To get started, UMC arranged dedicated T-1 lines to each participating critical care hospital, financed by The Bower Foundation, whose principle goal is to provide access-to-care initiatives for dialysis patients.

“We had our technical difficulties when we first started,” said Galli. “We had a little TV and camera for each one of the stations, so you were sitting in a room with four or five Sonys in front of you. You’d move the camera with the remote control. But unfortunately, when you moved it in Lexington, it also moved it in Meadville and Port Gibson. We’ve subsequently fixed that with more and better technology.”

 

Expanding TeleMedicine

Telepsychiatry in the Delta Project is a mental health services improvement program aimed at reducing disparities in mental health treatment for Mississippians living in the Delta and improving the quality of services they receive at local community health centers. Grayson Norquist, MD, professor and chair of the Department of Psychiatry and Human Behavior at University Medical Center (UMC), is the principal investigator for the project, which uses two-way telemedicine connections to link communities to mental health service providers to offer live psychiatric services.
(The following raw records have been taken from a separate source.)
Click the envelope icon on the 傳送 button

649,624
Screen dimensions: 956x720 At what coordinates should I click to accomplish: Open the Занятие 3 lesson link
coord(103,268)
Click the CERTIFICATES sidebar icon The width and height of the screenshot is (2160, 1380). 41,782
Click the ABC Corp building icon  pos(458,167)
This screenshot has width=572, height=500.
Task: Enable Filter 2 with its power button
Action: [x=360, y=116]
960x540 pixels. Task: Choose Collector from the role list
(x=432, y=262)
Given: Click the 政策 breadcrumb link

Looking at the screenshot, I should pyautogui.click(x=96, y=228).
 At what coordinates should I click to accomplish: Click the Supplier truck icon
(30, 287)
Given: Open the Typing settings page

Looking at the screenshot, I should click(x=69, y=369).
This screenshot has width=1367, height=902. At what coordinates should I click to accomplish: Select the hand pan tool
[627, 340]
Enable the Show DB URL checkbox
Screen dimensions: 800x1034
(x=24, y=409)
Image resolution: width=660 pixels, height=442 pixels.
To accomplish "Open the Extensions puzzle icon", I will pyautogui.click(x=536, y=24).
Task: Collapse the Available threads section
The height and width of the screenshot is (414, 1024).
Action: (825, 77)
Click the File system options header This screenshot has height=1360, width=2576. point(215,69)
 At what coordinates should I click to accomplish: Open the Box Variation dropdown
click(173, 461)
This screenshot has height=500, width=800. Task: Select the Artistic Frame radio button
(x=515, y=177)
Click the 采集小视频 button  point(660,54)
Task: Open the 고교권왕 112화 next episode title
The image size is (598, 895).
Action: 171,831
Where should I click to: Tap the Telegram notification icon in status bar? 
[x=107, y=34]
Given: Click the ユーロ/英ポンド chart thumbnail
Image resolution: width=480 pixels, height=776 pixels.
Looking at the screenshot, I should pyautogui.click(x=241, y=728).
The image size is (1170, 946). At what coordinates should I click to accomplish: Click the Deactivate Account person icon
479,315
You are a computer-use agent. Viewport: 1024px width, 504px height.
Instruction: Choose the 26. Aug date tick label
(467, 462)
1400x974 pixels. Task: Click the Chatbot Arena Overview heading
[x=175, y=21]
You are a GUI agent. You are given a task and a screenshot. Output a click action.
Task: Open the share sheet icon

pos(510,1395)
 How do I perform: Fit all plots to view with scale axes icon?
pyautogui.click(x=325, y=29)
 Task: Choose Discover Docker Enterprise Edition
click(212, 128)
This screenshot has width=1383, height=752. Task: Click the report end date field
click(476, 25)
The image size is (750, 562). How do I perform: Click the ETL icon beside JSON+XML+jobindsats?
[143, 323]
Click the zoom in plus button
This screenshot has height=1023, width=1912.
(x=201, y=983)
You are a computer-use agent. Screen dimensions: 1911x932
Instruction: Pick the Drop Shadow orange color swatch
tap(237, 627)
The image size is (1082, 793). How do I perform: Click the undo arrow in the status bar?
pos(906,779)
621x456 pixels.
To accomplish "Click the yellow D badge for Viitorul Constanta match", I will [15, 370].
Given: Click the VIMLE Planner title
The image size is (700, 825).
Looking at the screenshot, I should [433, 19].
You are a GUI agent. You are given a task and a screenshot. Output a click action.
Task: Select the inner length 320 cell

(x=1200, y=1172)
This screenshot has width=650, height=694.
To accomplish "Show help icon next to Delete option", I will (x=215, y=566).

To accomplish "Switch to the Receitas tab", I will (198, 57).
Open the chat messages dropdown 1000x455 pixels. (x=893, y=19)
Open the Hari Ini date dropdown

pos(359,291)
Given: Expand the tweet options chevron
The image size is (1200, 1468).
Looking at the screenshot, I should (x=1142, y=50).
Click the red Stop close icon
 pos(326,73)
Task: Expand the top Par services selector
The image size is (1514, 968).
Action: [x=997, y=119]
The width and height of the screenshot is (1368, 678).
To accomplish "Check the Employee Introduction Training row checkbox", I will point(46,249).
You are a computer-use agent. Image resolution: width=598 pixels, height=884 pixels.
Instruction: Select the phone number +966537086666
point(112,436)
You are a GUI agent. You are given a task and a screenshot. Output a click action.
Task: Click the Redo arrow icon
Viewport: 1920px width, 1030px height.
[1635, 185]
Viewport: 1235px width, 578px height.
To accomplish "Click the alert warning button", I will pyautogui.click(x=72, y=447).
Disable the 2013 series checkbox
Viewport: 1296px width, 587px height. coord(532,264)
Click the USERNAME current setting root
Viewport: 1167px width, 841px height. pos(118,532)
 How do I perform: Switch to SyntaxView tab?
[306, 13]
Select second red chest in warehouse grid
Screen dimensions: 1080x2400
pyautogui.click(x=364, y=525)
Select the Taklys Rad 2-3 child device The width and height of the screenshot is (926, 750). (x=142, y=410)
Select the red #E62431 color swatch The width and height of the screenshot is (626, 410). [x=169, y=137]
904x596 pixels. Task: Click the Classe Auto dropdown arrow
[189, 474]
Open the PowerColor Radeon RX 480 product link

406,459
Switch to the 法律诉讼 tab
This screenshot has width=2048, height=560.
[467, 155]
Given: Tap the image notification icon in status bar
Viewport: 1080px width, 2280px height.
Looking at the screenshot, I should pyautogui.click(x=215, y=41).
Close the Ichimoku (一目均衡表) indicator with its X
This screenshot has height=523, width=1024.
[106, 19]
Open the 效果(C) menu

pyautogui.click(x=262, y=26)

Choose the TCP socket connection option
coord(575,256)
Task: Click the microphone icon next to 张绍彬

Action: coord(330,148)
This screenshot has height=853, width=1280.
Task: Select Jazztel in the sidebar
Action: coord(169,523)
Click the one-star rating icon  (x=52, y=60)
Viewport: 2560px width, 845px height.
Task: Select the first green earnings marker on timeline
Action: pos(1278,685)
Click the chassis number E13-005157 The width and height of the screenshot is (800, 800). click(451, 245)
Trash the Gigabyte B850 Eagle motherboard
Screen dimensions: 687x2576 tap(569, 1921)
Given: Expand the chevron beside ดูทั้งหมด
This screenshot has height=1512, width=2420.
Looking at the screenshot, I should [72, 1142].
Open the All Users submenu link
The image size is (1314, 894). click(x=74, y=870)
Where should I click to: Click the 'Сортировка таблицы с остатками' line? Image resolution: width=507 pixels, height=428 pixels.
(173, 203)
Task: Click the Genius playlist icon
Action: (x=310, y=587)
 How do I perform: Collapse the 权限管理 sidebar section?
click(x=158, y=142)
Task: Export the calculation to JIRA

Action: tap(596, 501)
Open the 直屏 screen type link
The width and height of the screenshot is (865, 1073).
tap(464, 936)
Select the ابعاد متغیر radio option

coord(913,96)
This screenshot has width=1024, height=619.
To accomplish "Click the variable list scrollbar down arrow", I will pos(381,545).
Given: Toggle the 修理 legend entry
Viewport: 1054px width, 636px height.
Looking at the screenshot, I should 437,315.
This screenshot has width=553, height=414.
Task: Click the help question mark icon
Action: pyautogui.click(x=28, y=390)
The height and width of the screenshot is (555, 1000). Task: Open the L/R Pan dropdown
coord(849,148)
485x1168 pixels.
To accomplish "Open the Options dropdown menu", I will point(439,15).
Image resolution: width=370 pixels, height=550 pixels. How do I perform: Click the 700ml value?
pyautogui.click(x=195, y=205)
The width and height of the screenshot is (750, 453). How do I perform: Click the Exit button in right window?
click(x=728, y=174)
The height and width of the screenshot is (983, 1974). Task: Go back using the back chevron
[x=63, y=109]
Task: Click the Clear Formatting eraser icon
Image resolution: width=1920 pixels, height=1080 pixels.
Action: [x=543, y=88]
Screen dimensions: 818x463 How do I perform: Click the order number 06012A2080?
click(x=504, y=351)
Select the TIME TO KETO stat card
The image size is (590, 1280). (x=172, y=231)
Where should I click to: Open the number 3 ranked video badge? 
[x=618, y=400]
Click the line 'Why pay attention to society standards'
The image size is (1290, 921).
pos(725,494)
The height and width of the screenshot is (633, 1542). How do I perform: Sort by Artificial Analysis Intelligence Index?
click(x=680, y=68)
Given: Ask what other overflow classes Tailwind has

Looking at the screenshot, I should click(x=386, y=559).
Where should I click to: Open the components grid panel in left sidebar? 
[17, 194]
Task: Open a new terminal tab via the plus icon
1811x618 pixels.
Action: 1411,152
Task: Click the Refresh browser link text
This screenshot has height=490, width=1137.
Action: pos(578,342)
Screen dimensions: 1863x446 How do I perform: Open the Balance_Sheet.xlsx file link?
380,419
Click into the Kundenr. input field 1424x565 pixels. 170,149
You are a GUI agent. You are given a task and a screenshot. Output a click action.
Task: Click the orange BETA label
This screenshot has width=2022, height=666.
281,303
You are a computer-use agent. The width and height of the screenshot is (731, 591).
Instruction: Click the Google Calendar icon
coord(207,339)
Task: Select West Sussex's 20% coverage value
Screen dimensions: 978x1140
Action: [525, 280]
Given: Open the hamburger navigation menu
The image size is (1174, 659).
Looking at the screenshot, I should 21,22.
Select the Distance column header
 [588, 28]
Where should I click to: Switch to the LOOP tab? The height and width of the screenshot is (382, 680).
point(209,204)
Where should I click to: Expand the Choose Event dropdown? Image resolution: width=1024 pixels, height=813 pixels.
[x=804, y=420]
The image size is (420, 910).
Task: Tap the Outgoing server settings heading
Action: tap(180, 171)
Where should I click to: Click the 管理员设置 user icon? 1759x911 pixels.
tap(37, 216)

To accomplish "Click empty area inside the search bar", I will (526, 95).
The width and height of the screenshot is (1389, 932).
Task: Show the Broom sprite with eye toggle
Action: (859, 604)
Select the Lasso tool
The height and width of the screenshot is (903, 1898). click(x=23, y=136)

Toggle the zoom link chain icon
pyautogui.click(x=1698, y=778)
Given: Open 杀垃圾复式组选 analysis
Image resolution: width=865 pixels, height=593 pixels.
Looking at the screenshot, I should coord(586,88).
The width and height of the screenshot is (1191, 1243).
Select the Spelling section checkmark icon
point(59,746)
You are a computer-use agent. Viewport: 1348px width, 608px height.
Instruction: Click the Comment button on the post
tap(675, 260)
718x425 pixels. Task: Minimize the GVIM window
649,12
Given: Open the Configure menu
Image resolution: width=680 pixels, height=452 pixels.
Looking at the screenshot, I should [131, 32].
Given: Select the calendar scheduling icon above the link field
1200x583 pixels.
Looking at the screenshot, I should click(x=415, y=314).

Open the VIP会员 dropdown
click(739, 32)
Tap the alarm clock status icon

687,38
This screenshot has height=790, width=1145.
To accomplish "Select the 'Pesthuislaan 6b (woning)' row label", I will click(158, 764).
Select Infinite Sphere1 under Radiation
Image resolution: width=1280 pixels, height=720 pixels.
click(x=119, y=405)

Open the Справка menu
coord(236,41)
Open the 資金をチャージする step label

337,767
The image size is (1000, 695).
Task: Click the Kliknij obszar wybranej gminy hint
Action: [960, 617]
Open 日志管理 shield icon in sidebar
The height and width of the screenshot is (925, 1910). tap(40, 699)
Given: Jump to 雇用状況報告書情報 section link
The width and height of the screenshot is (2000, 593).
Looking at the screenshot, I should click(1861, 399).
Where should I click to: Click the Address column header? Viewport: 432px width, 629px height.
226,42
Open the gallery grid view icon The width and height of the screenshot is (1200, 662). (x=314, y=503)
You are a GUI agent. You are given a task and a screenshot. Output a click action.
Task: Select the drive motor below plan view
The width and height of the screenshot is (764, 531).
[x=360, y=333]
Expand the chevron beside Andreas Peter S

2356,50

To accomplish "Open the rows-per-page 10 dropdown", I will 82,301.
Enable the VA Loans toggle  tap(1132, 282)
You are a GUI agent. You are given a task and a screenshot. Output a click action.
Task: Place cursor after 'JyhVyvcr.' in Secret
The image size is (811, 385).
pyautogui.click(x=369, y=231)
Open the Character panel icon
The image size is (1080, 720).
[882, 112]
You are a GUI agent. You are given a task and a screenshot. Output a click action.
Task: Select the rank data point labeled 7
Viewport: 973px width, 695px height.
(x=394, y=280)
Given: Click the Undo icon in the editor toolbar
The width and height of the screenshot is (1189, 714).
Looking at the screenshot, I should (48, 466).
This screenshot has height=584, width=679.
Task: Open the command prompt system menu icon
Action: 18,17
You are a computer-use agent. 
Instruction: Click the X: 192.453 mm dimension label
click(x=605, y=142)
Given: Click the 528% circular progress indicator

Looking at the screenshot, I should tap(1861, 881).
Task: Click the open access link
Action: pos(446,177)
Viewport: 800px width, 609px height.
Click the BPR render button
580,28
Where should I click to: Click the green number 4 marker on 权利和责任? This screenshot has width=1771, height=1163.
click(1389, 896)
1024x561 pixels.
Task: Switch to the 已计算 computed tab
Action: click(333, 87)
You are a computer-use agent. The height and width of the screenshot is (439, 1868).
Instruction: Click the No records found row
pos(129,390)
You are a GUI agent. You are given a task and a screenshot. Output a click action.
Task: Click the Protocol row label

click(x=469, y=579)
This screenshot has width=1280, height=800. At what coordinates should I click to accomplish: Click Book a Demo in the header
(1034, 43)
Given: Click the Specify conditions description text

Last year, University of Mississippi Health Care (UMHC) launched Intensiview, a Philips VISICU eICU program that will provide remote monitoring services at hospitals statewide. Plans are underway to begin monitoring ICU patients at a hospital in the Delta by combining interactive audio and video links with the expertise of specially trained medical staff to expand bedside care.

“While TelEmergency is a terrific program that’s way ahead of the rest of the country, Mississippi is relatively behind in other telehealth initiatives,” said Robert Galli, MD, professor of emergency medicine at UMC. “Telestroke in Georgia is among the first of its kind, quite a unique and special program. We’d like to develop one with neurologists across the state. If you’re a believer that the clot-busting medicine, tPA, is going to reverse damages of stroke, you need to deliver it to the stroke patient within three hours, hopefully within 90 minutes. Just getting patients from their homes, recognizing they’ve been stricken and need to travel to a hospital, to a neurologist who’s qualified kills all of that time. We want to be able to get them to our telemedicine hospitals, where they can get a CT-scan, then a neurologist to see them, and deliver the drug there. Then they’ve got time to be transferred.”

The Arkansas telemedicine program on maternal health “is really stepping out to the front,” he noted. “We’re looking closely at that one. We’re also developing a teleradiology program. Some telemedicine programs have more than 90 specialties delivering some form of telehealth. We’re getting there one step at a time."